Tuesday, 20 December 2016

Gambia 2016. Part 12. Postscript.. Home again again!

I have to say I had many hours of little action during my two weeks, sometimes getting a little frustrated but at the end of the day, patience and persistence paid off.
The debate about wether you get wetter standing still or walking in the rain has never been answered definitively I don't think but I do know that when it comes to photography standing still wins hands down . 
I saw far more species when I was with Alan on the first trip, 200+ in fact. In the second visit I doubt I hit 50 but when I look at the photos I took the best are from the second trip.
Standing on the bridge I was occasionally invited to partake in a trip by one of the guides but by and large I was left in peace. I think they realised they were flogging a dead horse with that one as they began to realise what I'm about and why tours are not the best way to photograph subjects. Fine for tick lists but not always for photography. A brief conversation with a couple of birding strangers I spoke to at the airport on departure and they asked me how many species I'd seen to reply somewhat superiorly that they had over 300 but they had of course been out with the best guides. Whatever suits.  For me a bit of both was perfect.
Time spent with Claire was too.
Gambia has always been a firm favourite and I will probably return yet again one day. I have noticed changes though. The area around Kotu wasn't as good as I remembered it from my last long term stay 3 years ago. I returned briefly for a couple of nights 2 years ago but didn't have time to really take a look around then.
There are a number of factors to consider if you are thinking of going. Pre Christmas you are just in to the dry season in November. This year everything was late. Rice crops were still in the fields, less open ground to view things. 
Slowly more and more development is creeping in, habitat lost to both building and cultivation. The sewerage ponds, once a birding magnet, have been totally modernised.... and ruined! Clean water is all very civilised and healthy but it comes at a cost!!! The water that runs out of Kotu Creek as the tide goes out has totally changed the landscape around the beach making close contact with the birds in these areas much more difficult. 
But birds are still there if you look, it would be interesting to see what it's like post Christmas.

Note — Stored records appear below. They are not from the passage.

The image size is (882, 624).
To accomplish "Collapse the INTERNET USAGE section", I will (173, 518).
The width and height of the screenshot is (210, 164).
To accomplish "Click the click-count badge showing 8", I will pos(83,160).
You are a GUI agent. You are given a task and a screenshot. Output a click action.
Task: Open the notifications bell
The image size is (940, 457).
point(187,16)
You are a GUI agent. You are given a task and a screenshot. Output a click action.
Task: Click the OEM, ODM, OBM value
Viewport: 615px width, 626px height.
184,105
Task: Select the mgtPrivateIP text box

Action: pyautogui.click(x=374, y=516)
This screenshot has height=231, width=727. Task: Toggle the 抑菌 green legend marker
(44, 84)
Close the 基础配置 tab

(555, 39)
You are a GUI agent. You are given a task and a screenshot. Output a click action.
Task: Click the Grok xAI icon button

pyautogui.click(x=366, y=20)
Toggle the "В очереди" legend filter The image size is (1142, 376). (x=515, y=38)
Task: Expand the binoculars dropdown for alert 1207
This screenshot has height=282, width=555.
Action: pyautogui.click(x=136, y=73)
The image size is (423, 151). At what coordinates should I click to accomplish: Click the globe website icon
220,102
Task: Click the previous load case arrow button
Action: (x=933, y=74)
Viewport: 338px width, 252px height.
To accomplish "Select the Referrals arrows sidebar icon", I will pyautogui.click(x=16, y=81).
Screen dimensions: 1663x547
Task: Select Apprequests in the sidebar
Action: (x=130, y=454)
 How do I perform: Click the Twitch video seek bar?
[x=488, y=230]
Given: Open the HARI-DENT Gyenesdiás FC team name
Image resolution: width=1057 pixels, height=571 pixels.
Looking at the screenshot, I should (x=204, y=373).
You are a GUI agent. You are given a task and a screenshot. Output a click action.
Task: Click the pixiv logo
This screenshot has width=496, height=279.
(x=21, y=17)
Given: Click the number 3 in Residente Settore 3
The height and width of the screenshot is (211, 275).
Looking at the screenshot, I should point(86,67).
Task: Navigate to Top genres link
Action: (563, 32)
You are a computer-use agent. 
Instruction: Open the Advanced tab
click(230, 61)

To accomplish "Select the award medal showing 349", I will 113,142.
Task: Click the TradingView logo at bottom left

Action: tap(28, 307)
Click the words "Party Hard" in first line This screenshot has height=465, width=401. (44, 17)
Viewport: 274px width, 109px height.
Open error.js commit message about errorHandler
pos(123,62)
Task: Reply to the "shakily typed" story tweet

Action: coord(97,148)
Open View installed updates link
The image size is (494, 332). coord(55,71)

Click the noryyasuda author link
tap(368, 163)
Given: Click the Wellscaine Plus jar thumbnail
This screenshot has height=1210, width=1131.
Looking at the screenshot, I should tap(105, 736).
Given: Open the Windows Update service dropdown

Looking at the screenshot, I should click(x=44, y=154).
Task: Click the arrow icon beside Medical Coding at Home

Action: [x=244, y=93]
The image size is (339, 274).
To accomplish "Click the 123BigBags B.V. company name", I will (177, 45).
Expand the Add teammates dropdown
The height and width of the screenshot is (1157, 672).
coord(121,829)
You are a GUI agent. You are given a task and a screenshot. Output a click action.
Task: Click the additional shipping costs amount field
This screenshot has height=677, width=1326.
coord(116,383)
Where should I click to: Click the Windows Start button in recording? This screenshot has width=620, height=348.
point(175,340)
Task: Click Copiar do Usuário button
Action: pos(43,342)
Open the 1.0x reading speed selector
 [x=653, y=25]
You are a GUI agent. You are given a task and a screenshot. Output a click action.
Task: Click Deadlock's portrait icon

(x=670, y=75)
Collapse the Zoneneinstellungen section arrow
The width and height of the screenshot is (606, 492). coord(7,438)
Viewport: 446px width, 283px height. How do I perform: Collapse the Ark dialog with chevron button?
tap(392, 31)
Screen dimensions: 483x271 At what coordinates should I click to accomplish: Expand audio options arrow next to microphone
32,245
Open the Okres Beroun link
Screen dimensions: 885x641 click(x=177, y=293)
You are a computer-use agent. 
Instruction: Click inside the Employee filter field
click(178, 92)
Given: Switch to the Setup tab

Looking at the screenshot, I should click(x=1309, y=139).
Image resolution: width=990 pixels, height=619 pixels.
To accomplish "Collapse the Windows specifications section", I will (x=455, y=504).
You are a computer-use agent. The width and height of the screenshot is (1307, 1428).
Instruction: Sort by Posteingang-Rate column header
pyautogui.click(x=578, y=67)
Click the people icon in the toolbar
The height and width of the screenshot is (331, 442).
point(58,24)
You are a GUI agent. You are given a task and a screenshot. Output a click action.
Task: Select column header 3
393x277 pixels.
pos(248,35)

The Gambia deserves better. Two years ago tourism was ruined by the Ebola scare that never reached that part of Africa. I'm not sure if that is why there were at least 40-50 seats empty on each of the 4 flights I was on this year. Maybe it's the world economy, the drop in the pound. I certainly noticed the difference this time around. The local currency was worth 25% less than our last visit but prices on many things seem to have risen too.
Then there are the bird guides and chancers known as "bumsters", the latter seemingly on the increase again and bird guides were outnumbering potential clients by far too.
Some people find the hassle you get too much to contemplate and never return. Personally I have a thicker skin.
Gambia's biggest problem is it's economy and unemployment problems. It's a poor country and it needs change which can only come from the top. While we were there free elections were held. For 24 hours or more the phones and internet were unavailable. A sure sign that the current incumbent and Presidential dictator had every intention of nullifying the results if they didn't suit. Much to the amazement of everyone it was announced he'd lost and that he accepted the result. The oppressed population started to show their true feelings for the first time without fear of redress.
It lasted a week or so before he changed his mind and decided he wouldn't step down. When we drove to the airport it was obvious where a couple of new armed checkpoints had been installed. What happens next remains to be seen but it won't help the tourist industry from which a huge chunk of the countries revenues  originate.
No, the country needs tourism. It needs foreign visitors to spend their money in hotels, restaurants, and other tourism ventures. To do so it needs to get rid of the negative images. It needs to create jobs and share the wealth appropriately so everyone benefits.. Adopting families, as some tourists have done, is just a short cut to creating an unfair society and also ensuring that tourists continue to be hassled by those who seek similar support.
If you enjoy birdwatching or just need a sunshine break in the depths of winter, do consider The Gambia. Just 6 hours from the UK, no time difference and virtually guaranteed sun most of the time you will be well received on the Smiling Coast.
Go for it.
I hope my blog inspires you to do so.
Happy Christmas all.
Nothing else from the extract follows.